DRAWBACKS IN PRIOR ART
[0035] 1. No standard method and compound available to remove the
unsaturated oxide so as to arrest or control the growth rate of
metal loss and corrosion. [0036] 2. The corrosion control or rust
preventive oils do not attempt to quarantine the unsaturated oxide.
[0037] 3. Films or layers formed on metal surface are more than 1
micron in thickness. [0038] 4. Quantity of the rust preventive oils
to be applied is considerably more resulting in increase of costs.
[0039] 5. As the unsaturated oxide is not-quarantined the rate of
corrosion restarts immediately thereby requiring repetitive
treatment of the entire process of application at very less time
intervals. [0040] 6. The methods or processes are curative rather
than preventive in nature.
[0041] Object of the present invention, therefore, is removing the
drawbacks or the deficiencies of the prior art thereby reducing the
growth rate of corrosion and metal loss which is due to the primary
oxide which forms at the time of manufacturing on the ferrous metal
and its alloys.
[0042] Yet another object of the present invention is to develop a
monolayer non-porous film of less than 1 micron with chemi-adsorbed
organic compound bond to reduce the rate of corrosion at low very
cost.
[0043] The foregoing objects of the invention are accomplished and
the problems and shortcomings associated with prior art techniques
and approaches are overcome by the present invention to reduce
corrosion and prevent further metal loss.
[0044] Thus, it is the object of the present invention to dewater
the metal surface, i.e. to remove the water of crystallization from
the unsaturated oxides as such water of crystallization that
inhibits ionization.
[0045] It is also the object of the present invention to modify the
crystal structure of unsaturated oxide, which in effect quarantines
the unsaturated oxide for preventing subsequent growth rate of
metal loss.
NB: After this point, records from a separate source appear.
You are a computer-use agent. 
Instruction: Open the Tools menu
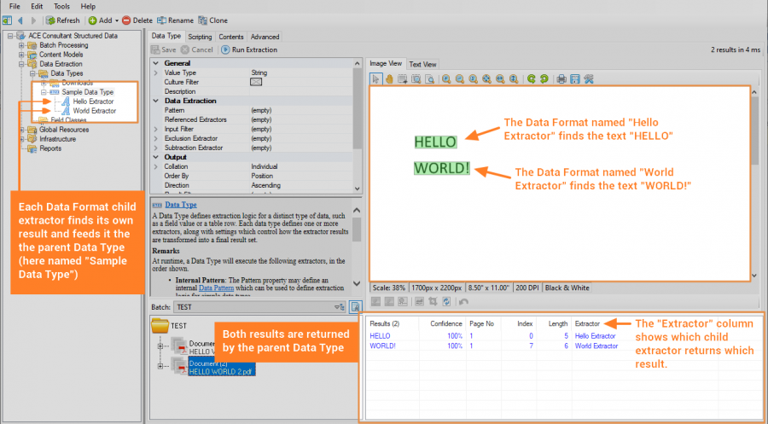click(x=61, y=6)
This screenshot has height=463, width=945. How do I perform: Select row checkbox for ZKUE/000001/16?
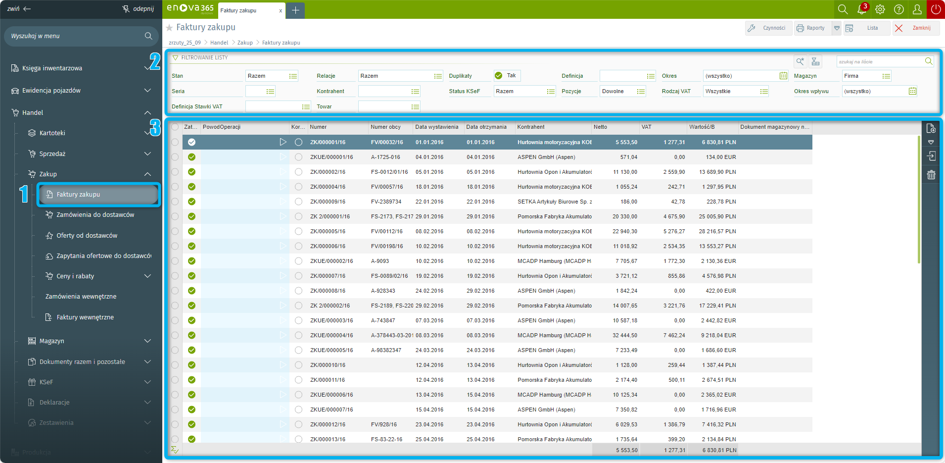[x=175, y=157]
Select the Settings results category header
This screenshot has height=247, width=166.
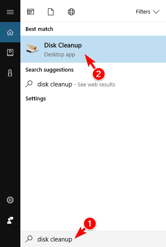[36, 99]
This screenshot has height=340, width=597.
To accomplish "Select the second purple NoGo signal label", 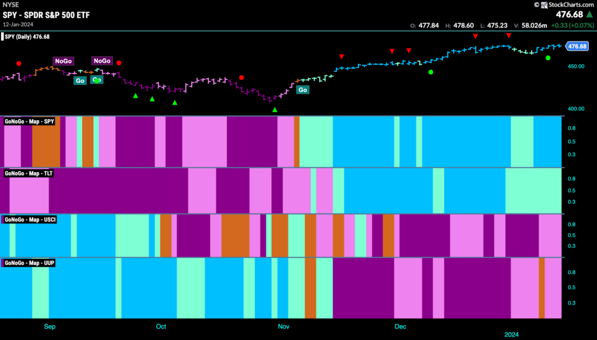I will (102, 61).
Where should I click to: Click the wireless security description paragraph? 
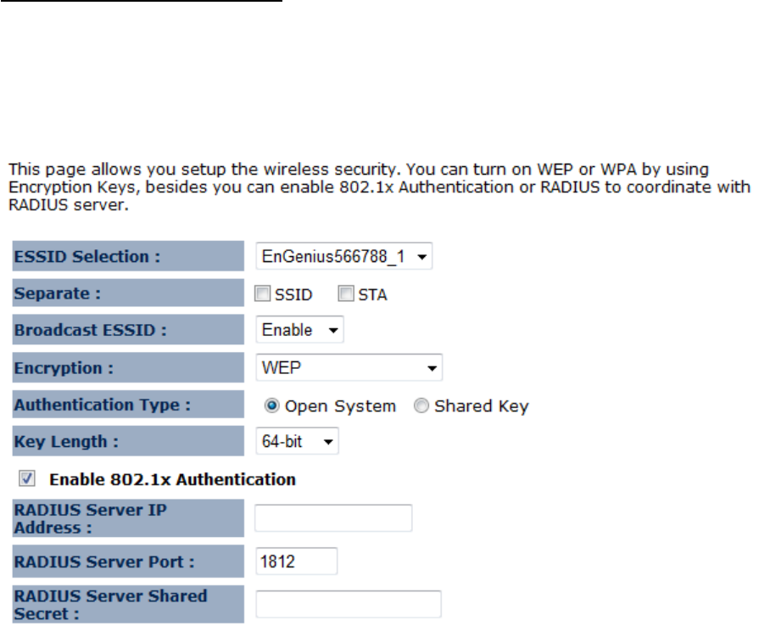[379, 187]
This can be achieved only if chemical is donated to the
metal surface by chemi-adsorption.
[0046] A better and more complete understanding of the invention
may be garnered from the detailed description of the preferred
embodiment of the best mode of the invention as contemplated by the
inventor.
DESCRIPTION OF THE PREFERRED EMBODIMENT
[0047] In the preferred embodiment an organic compound is formed by
a novel process comprising ascertaining the thickness of the layer
of corrosion, selecting and mixing specific chemicals to give a
synergistic effect so as to displace the primary embedded corrosion
and modify the crystal structure of the unsaturated oxide by
chemi-adsorption.
[0048] The present invention does not give an additional film that
can be measured in microns but the collapse of the oxide cavity due
to loss of water of crysallization results in reduction of
corrosion.
[0049] Saturated and Unsaturated oxides do not change its
percentage on the surface of the metal but the draining of their
water of crystallization accompanied by the change of the crystal
structure results in the decrease in the rate of corrosion.
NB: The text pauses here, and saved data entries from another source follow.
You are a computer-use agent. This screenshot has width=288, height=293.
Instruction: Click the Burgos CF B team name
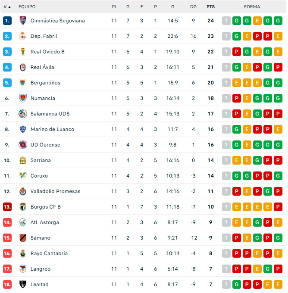pyautogui.click(x=46, y=207)
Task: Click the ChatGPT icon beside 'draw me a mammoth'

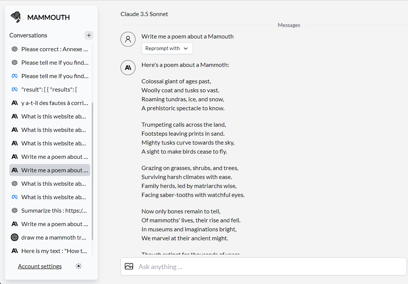Action: pos(14,237)
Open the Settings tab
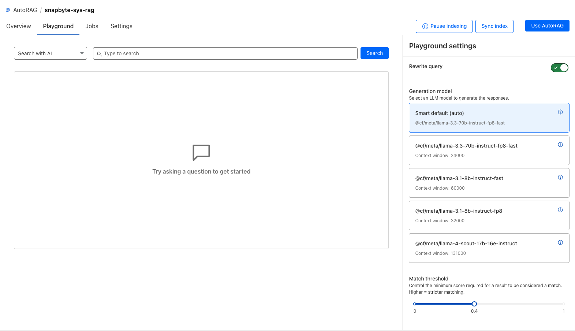This screenshot has height=331, width=575. tap(121, 26)
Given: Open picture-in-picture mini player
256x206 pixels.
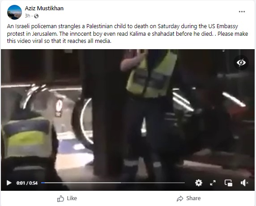Looking at the screenshot, I should [228, 183].
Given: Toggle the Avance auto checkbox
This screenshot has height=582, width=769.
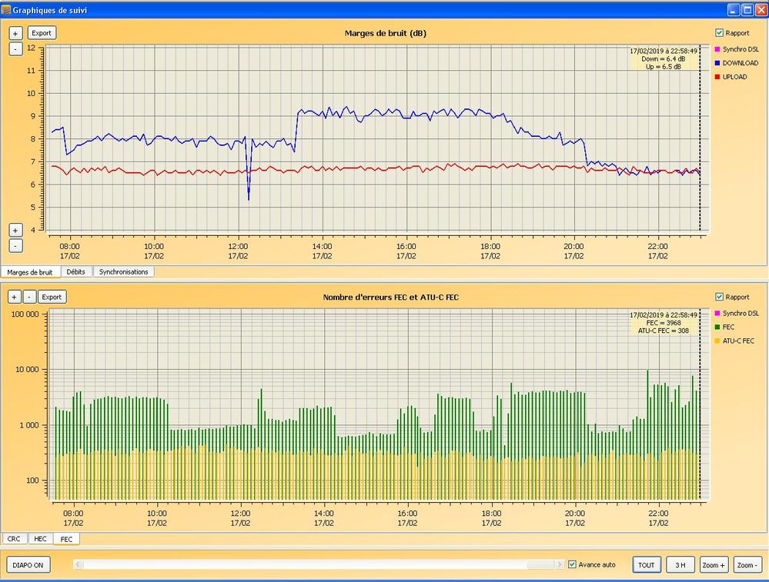Looking at the screenshot, I should tap(572, 564).
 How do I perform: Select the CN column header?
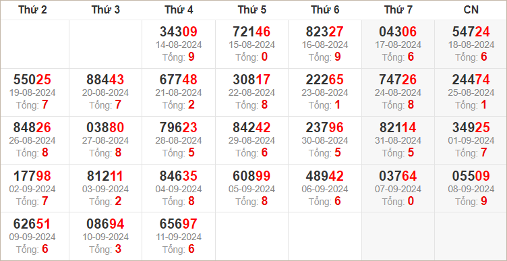click(471, 10)
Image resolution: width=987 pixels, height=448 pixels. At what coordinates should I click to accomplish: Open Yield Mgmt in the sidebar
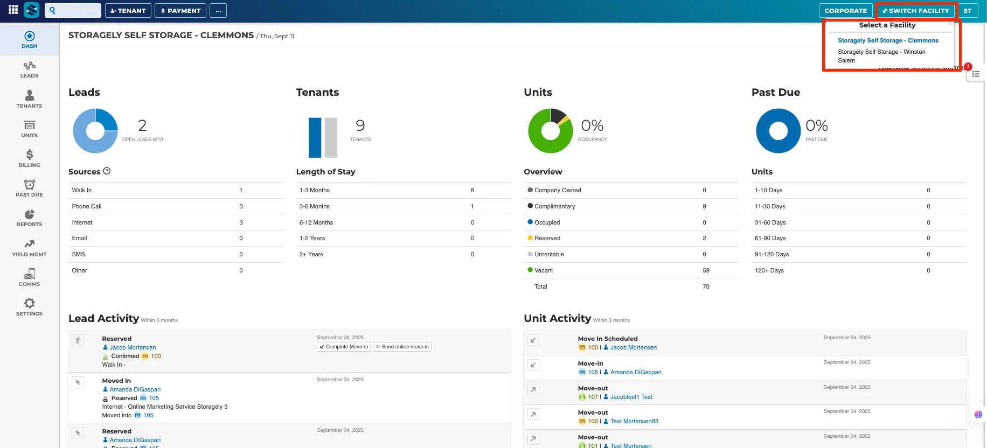pyautogui.click(x=30, y=248)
[0050] This modification of the crystal structure makes the oxides
softer than their original form thereby loosing their anchoring on
the metal surfaces.
[0051] The present invention therefore is a process to prepare an
organic compound comprising mixing of: [0052] a) an alcohol
phosphate ester, a polymer below C16 chain length which acts as a
crystal modifier; and [0053] b) any petroleum solvent or its
derivative, to give dehydration property; and [0054] c) any fatty
amines or its block polymer to give antistatic/high wetting
property; [0055] d) a coupling agent (depending on the product
used) is used not only to create a homogenous mass but also enables
confirmation as to whether the resulting compound is biodegradable
or not; and [0056] e) Lanoline, to ensure adequate de-watering
property (known as top dose modifier) in case the resulting
compound does not have sufficient wetting properties; and [0057] f)
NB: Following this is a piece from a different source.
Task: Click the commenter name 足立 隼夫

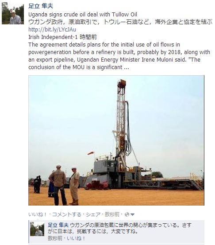Action: (58, 225)
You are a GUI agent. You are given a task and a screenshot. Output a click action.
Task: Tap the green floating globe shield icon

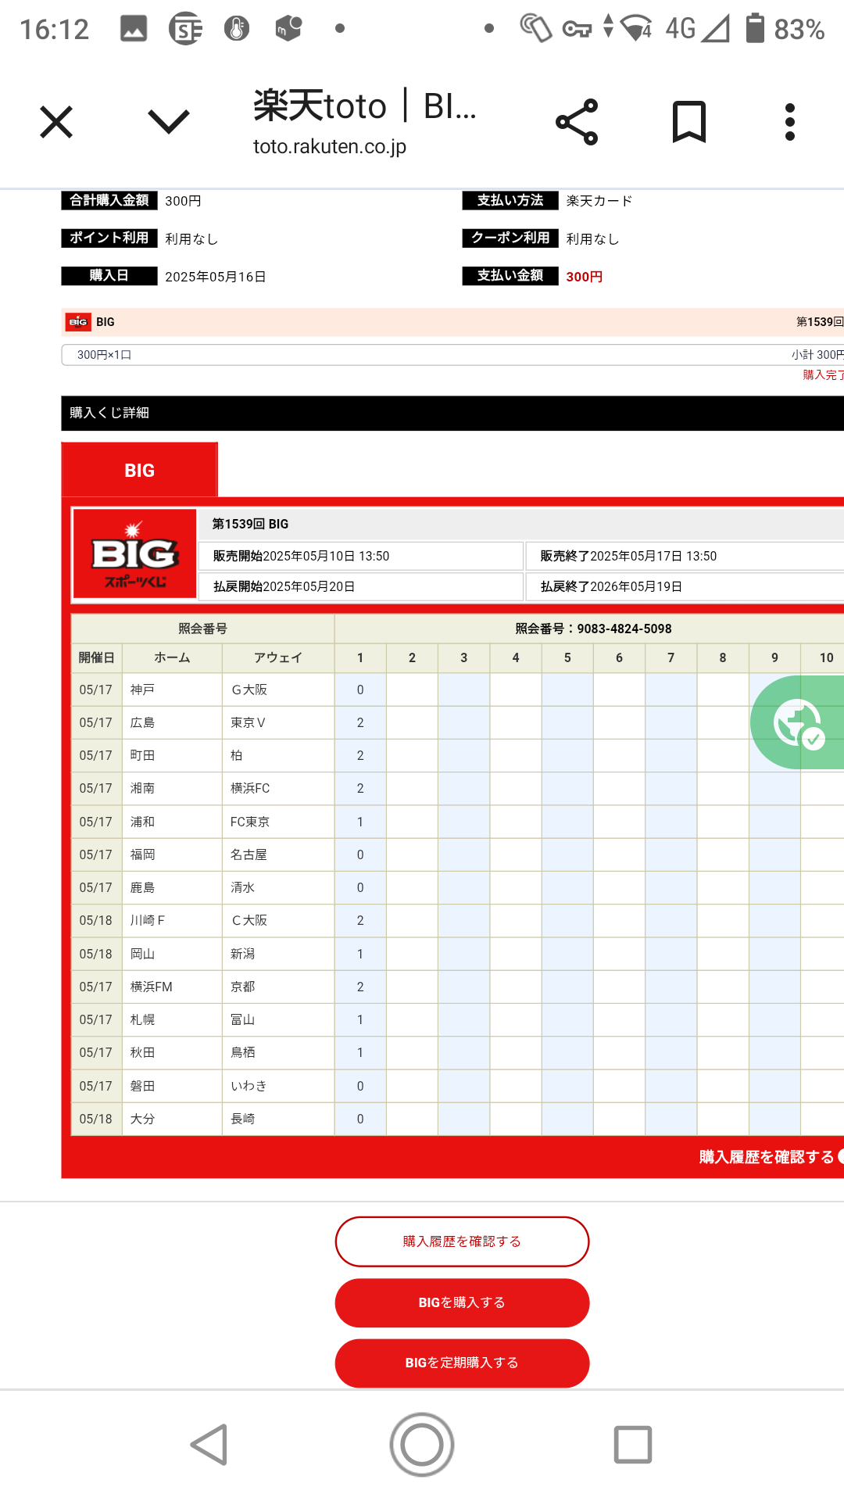(798, 722)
standard additives for colour and odour maintenance;
[0058] the said process being carried out at a temperature between
30 deg C. and 180 deg C.;
[0059] obtaining a homogenous and biodegradable mass to form a
compound and the compound resulting there-from to give synergistic
effect.
[0060] The quantity of the compound so obtained and to be applied
depends upon the thickness of the unsaturated oxide present on the
metal surface. Depending on the application or the metal and the
thickness of the oxide different solvent blends and different
coupling agents can be used. Use of Lanoline also helps as a
dewatering agent.
[0061] The formation of a homogenous and a bio degradable mass is a
preferred embodiment of the present invention.
[0062] Working or Effect of the Present Invention
[0063] The organic compound when applied to metal surfaces brings
about the following: [0064] a) Dehydration of water of
crystallization from unsaturated oxides, [0065] b) Modification of
crystal structures of such unsaturated oxides thereby quarantining
the oxide and making it docile, [0066] c) Donating antistatic
properties.
[0067] The unsaturated oxide has empty cavities holding water of
crystallization as well as air pockets. On application of the said
organic compound the unsaturated oxide looses its water of
crystallization and its crystal structure gets modified.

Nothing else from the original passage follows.